In August, Kiplagat participated in the 2017 World Championships in Athletics held in London. She won the silver medal in the women's marathon in a time of 2:27:18. She was preceded by Rose Chelimo.

===2021===
Kiplagat competed in the 2021 Boston Marathon, which had been moved to the Columbus Day holiday in October, less than one month before her 42nd birthday. She was declared the winner after compatriot Diana Kipyokei, who finished ahead of her by 24 seconds, was disqualified for use of a performance-enhancing corticosteroid. Kiplagat was retroactively elevated to first place. Her victory made her the oldest runner, either male or female, to have won a World Marathon Major event. At the time of her win, she was more than three years older than the previous female recordholder, Constantina Diță.

==Achievements==
===World Marathon Majors results===

| World Marathon Majors | 2010 | 2011 | 2012 | 2013 | 2014 | 2015 | 2016 | 2017 | 2018 | 2019 | 2020 | 2021 | 2022 | 2023 | 2024 |
|---|---|---|---|---|---|---|---|---|---|---|---|---|---|---|---|
| Tokyo Marathon | - | - | - | - | - | - | 3rd | - | - | - | - | p | - | - | - |
| Boston Marathon | - | - | - | - | - | - | - | 1st | 9th | 2nd | x | 1st | 4th | 10th | 3rd |
| London Marathon | - | 2nd | 2nd | 2nd | 1st | 10th | - | - | - | - | - | - | - | - | - |
| Berlin Marathon | - | - | - | - | - | - | - | - | 4th | - | x | - | - | - | - |
| Chicago Marathon | - | - | - | - | - | - | 2nd | - | - | - | x | - | - | - | - |
| New York City Marathon | 1st | - | - | 9th | 12th | - | - | 4th | - | - | x | - | 4th | 7th | - |

==Personal life==
Kiplagat hails from Iten, Kenya, and trained as a police officer.

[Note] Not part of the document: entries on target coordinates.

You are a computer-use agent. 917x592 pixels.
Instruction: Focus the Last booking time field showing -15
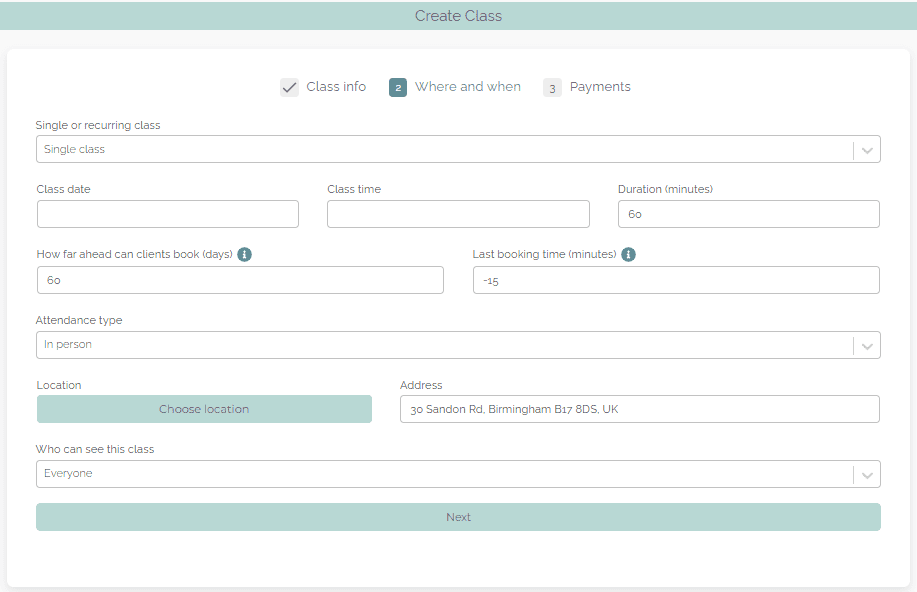point(676,280)
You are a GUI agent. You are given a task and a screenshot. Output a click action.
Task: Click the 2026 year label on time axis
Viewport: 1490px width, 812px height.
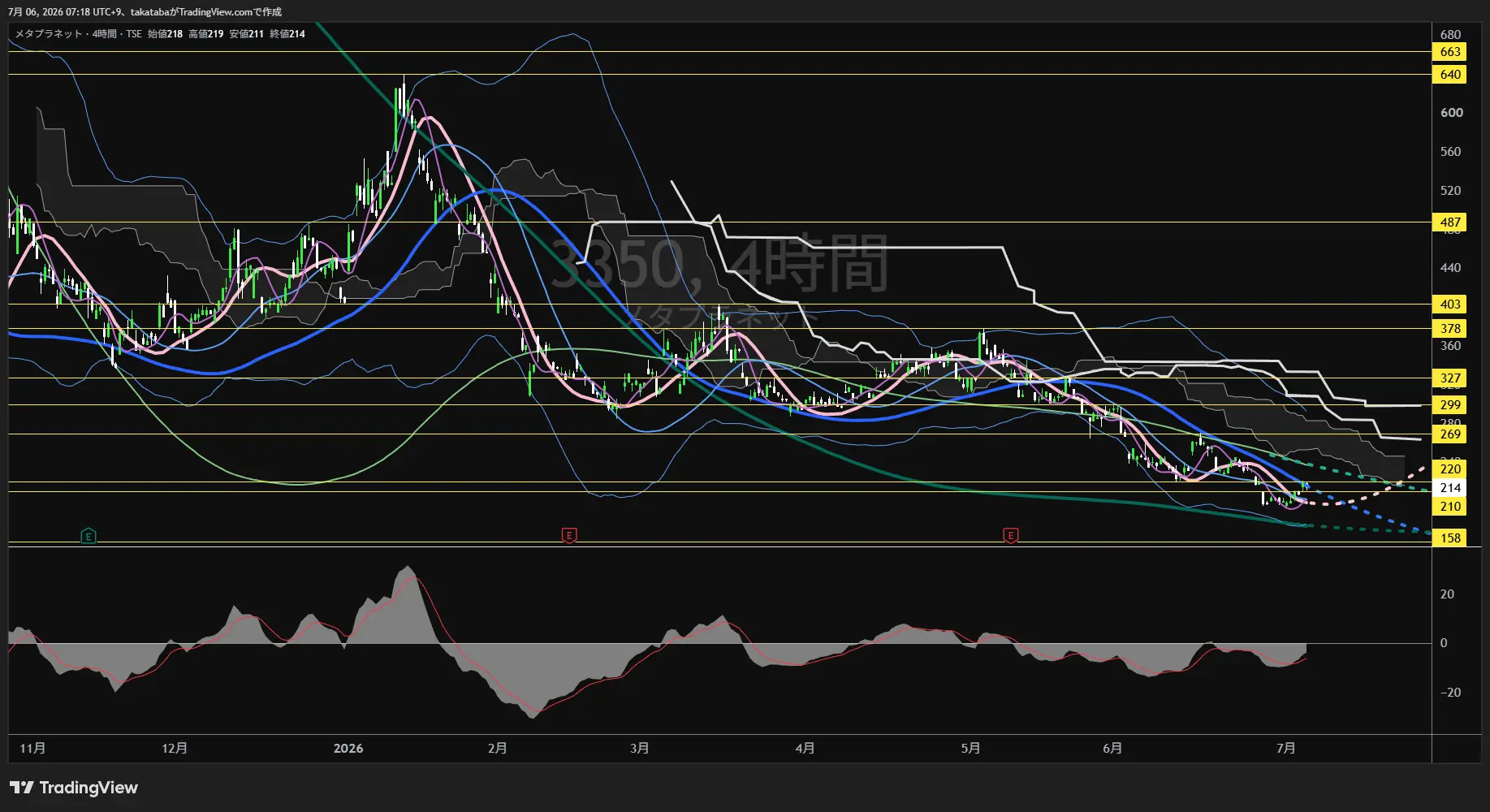(348, 749)
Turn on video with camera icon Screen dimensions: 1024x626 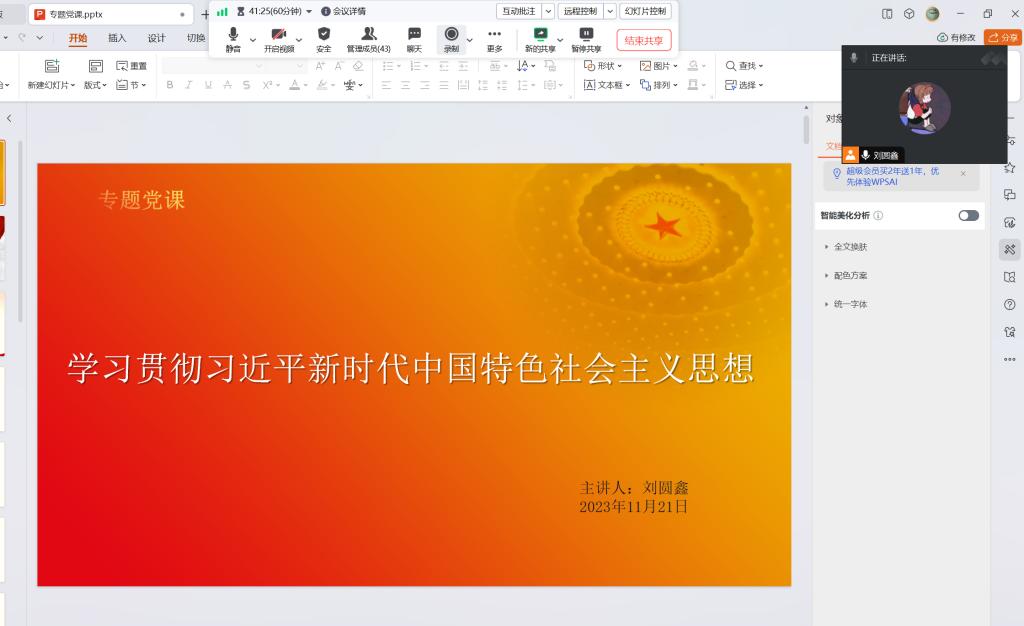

"I am one of the role models in my town and country," says Kiplagat. "I have mentored girls in school and I have empowered women to form community associations. I also support less fortunate kids to pay their school fees."

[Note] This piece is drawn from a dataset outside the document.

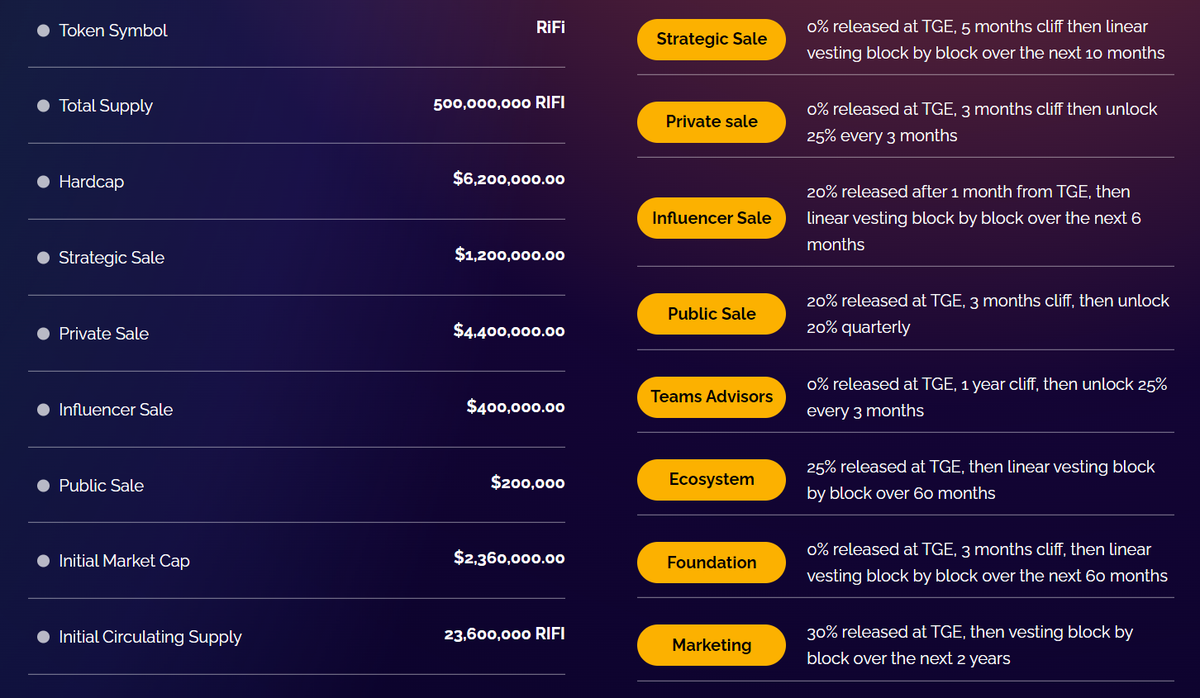Select the bullet icon next to Hardcap
1200x698 pixels.
tap(43, 182)
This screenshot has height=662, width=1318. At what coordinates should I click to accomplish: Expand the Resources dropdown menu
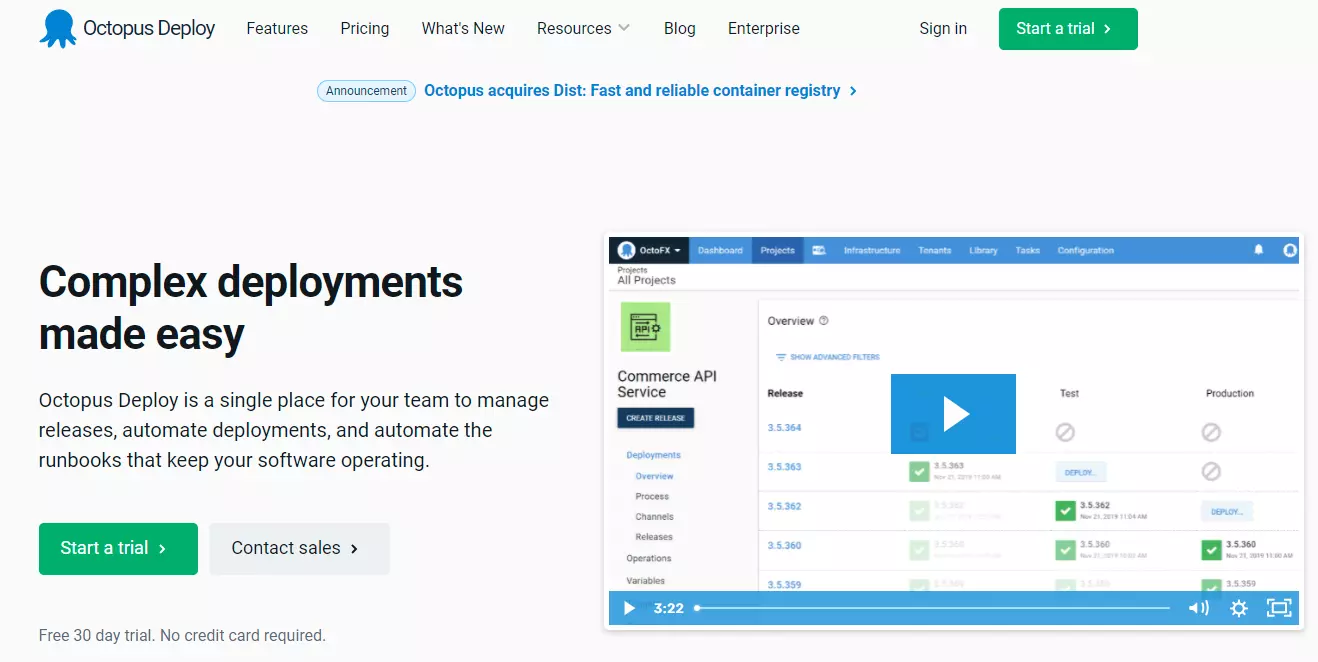pyautogui.click(x=583, y=29)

Kiplagat and her husband have five children – two of her own, two adopted from her sister who died of breast cancer in 2003, and one adopted from a neighbor who died in childbirth in 2013. Her children Wendy and Carlos were at the finish line and award ceremony for her victory in the 121st annual Boston Marathon.
They live in Longmont Colorado.
She started the Edna Kiplagat Foundation to raise awareness of breast cancer. Kiplagat also volunteers to create awareness for garbage management toward keeping a clean environment. Kiplagat is a devout Roman Catholic.